Since its initial description, the spectrum of diseases caused by A. haemolyticum has been expanded to include sepsis and osteomyelitis. Organisms are Gram-positive, facultative anaerobic, catalase-negative rods (but transition to the coccal shape occurs as the organism grows) with arrangements described as matchbox or Chinese letters arrangements. Growth is enhanced in blood and by carbon dioxide.

==Detection==
Hemolysis is detected on human blood agar plates, and routine plating of specimens suspected of containing A. haemolyticum on human blood agar is suggested to distinguish it from Streptococcus pyogenes, as A. haemolyticum can easily be confused with this organism. Microscopic morphology differences can be used to differentiate them, since Arcanobacterium is rod-shaped and Streptococcus is coccus-shaped.

A. haemolyticum infection is most common in 15- to 25-year-old persons and manifests as exudative pharyngitis and/or tonsillitis accompanied by cervical lymphadenopathy. Symptoms look like those of β-hemolytic streptococci or viral infection. A rash of the chest and of the abdomen, neck, or extremities is seen in 20% to 25% of cases, enhancing the risk of diagnostic error as streptococcal infection or penicillin allergy, when β-lactam therapy is initiated without exact diagnosis.

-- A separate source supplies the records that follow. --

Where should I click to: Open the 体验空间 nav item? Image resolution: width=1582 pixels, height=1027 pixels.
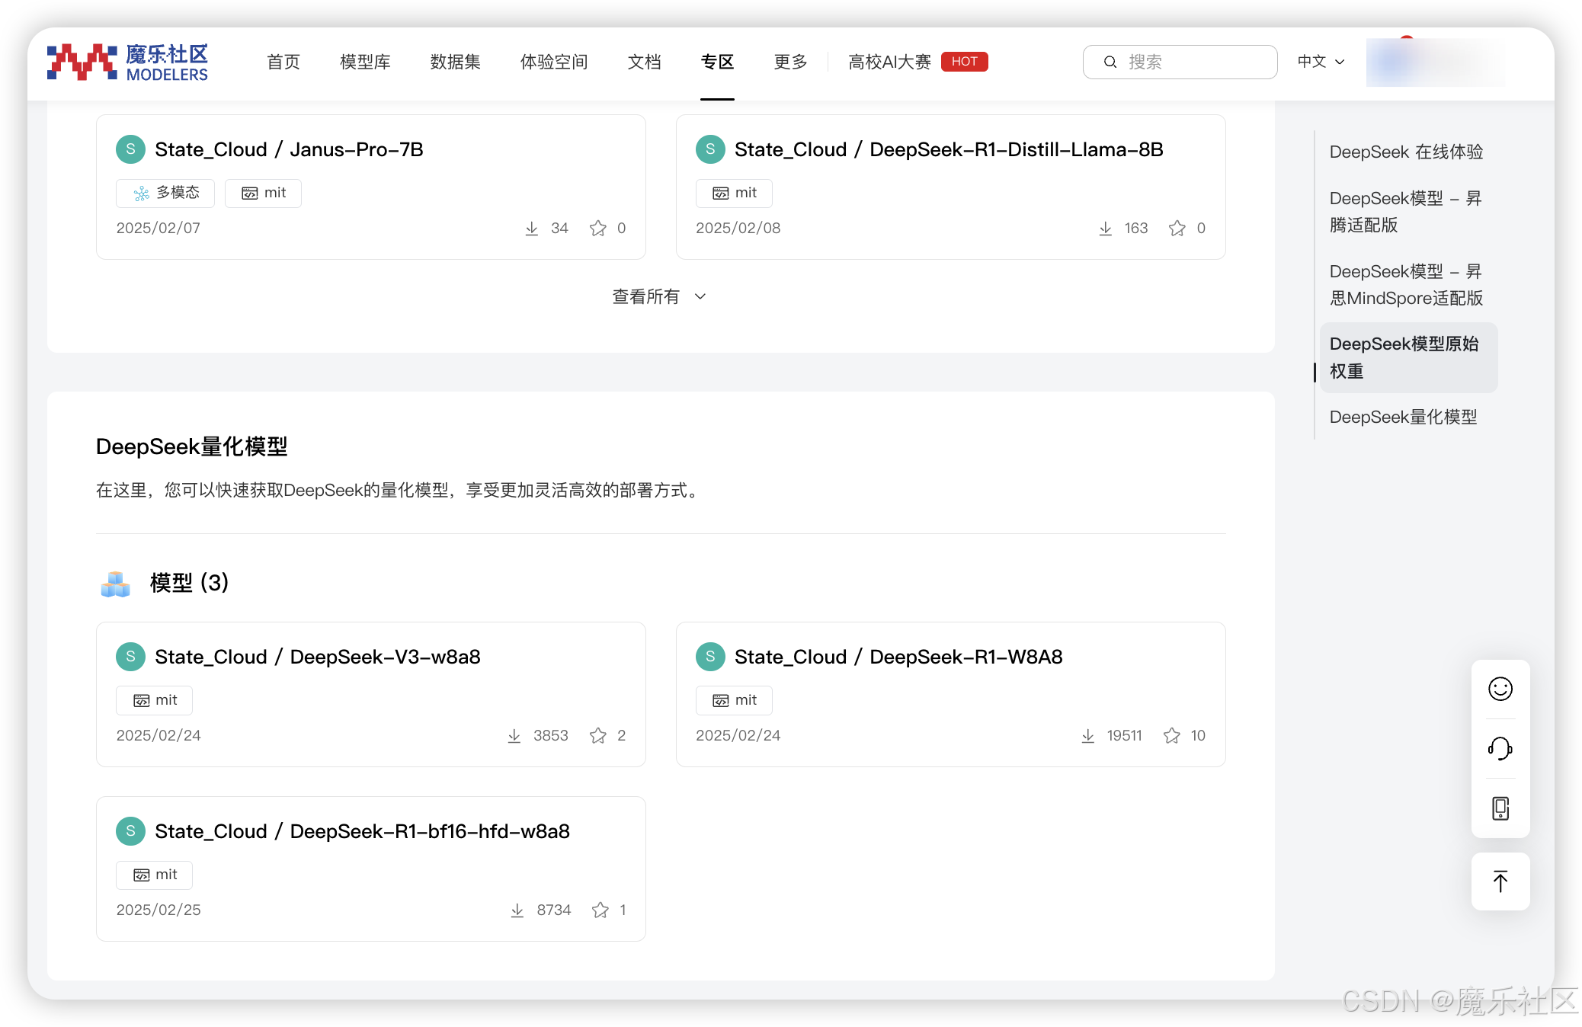pyautogui.click(x=553, y=62)
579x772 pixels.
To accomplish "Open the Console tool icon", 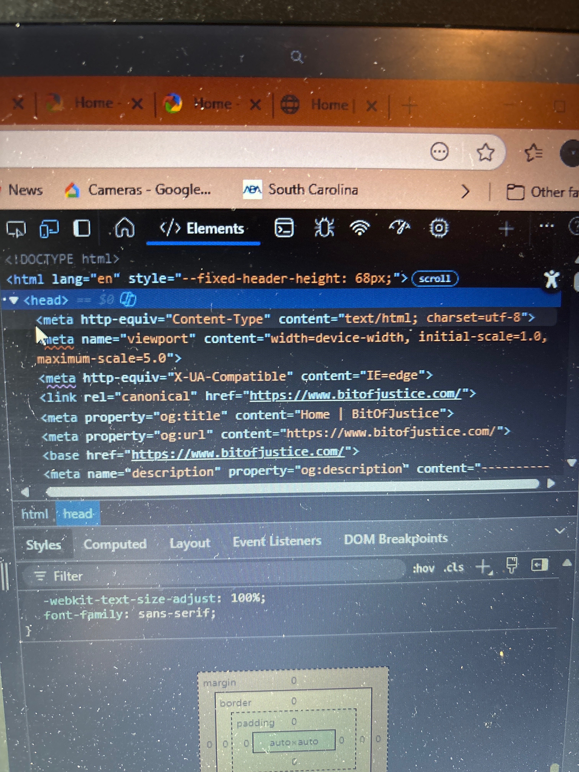I will 284,228.
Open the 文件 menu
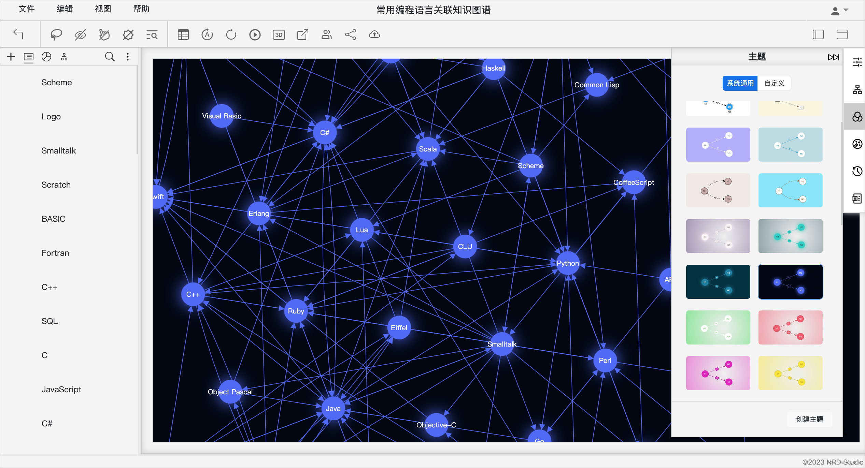This screenshot has width=865, height=468. pos(26,9)
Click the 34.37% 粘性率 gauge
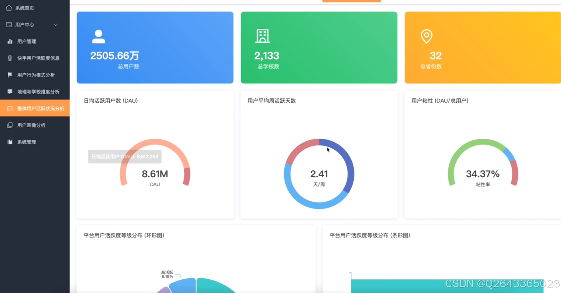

A. haemolyticum often occurs in polymicrobic infections together with typical respiratory pathogens such as streptococci. The isolation of classical pathogens from specimens that also contain A. haemolyticum might be in part responsible for the tendency to miss the organism.

==Pathology==
A. haemolyticum is the cause of pharyngitis (sore throat) in up to 2.5% of cases. In one study, it was the causative agent of pharyngitis in 1.4% of military conscripts. It is rarely found in the skin or throat of healthy people, meaning it is not a member of the usual bacterial flora.

Little is known about the means by which A. haemolyticum causes infection or the associated skin manifestations. The organism is known to produce uncharacterized hemolytic agent(s), a neuraminidase and a phospholipase D (PLD) acting preferentially on sphingomyelin. PLD is known to result in tissue damage, but the role in disease of the cytotoxic effect caused by this extracellular toxin is not established.

Pyothorax has been reported.

==Treatment==
A. haemolyticum isolated from humans is susceptible to erythromycin (proposed as the first-line drug), clindamycin, gentamicin, and cephalosporins.

The use of parenteral antimicrobial drugs must be limited to serious infections.